Balsam do ust zgubiłam. Nówka sztuka, Carmex w słoiczku. A ja bez balsamu nie żyję. Szukałam go więc pod łóżkiem (przy okazji odkurzyłam, umyłam podłogę…), pod kanapą (przy okazji odkurzyłam i umyłam podłogę), we wszystkich zakamarkach (potem już mi się nie chciało odkurzać i myć podłogi). Nie ma.
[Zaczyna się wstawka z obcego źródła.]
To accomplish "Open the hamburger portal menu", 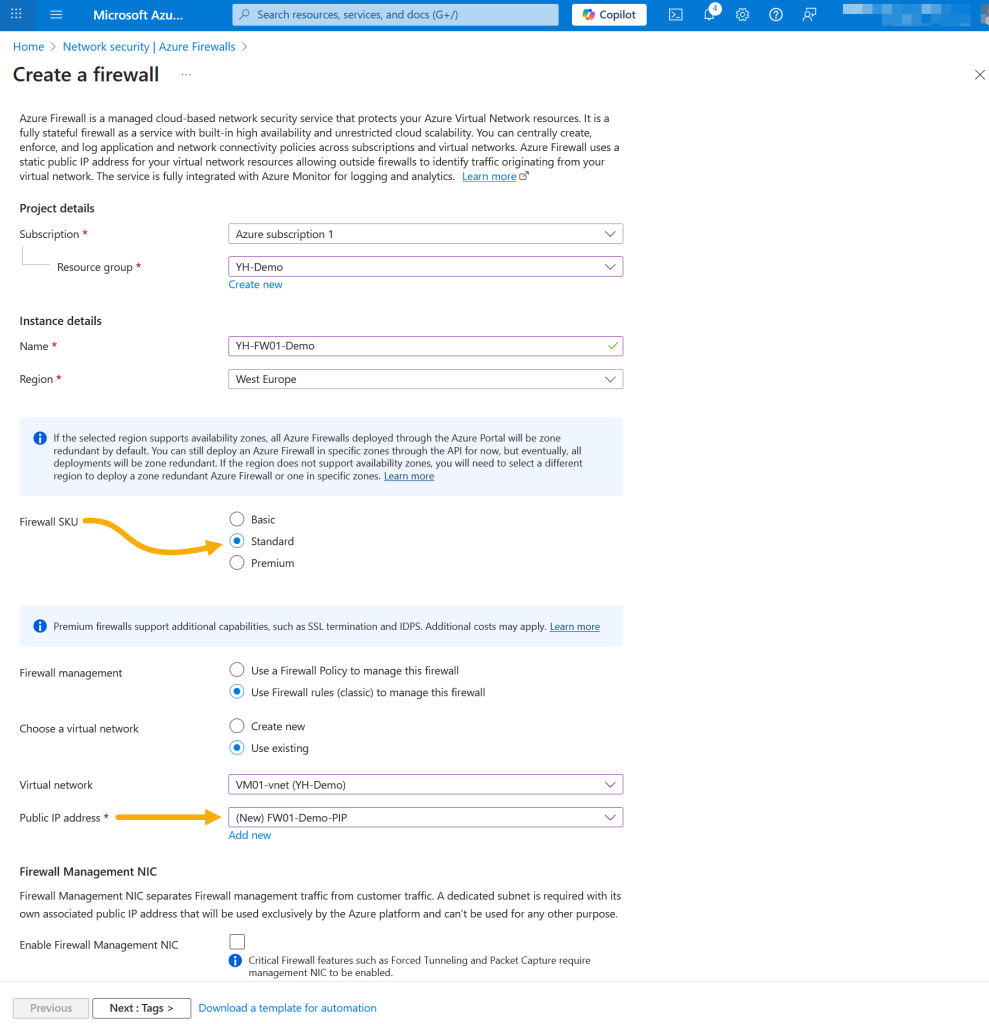I will (x=56, y=14).
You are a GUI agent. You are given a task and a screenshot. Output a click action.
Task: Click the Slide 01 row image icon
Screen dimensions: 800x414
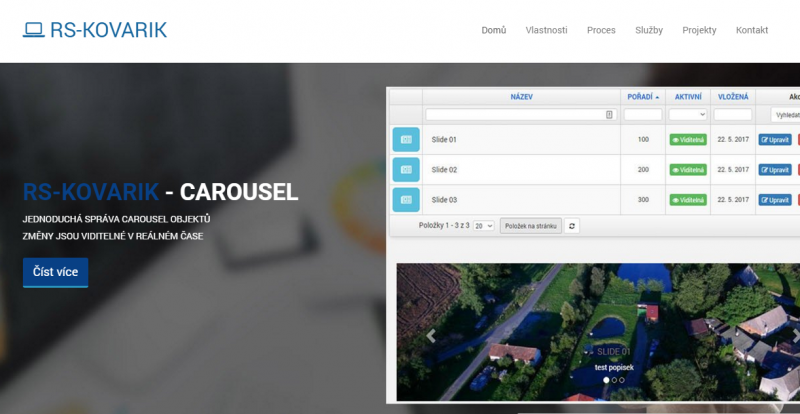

Wreszcie dzisiaj, zupełnie nie wiem dlaczego, zadałam pytanie Córce Drugiej:
– Nie wiesz, gdzie jest ten mój żółty balsam do ust?
– Wiem.
– No gdzie?
– U nas w pokoju…
Jak mniemam sam tam zaszedł….
A Córka Pierwsza chyba miała w szkole jakąś pogawędkę o autorytetach i nie wiem dlaczego, ale wydedukowała, że ja nim jestem.
– Mamo, a to prawda, że ja się powinnam od ciebie wszystkiego uczyć?
– Yhy… – mruknęłam pod nosem.
– Ale brzydkich słów to chyba nie?
Tych niech się lepiej uczy na podwórku…..
18 thoughts on “Uczymy się od siebie”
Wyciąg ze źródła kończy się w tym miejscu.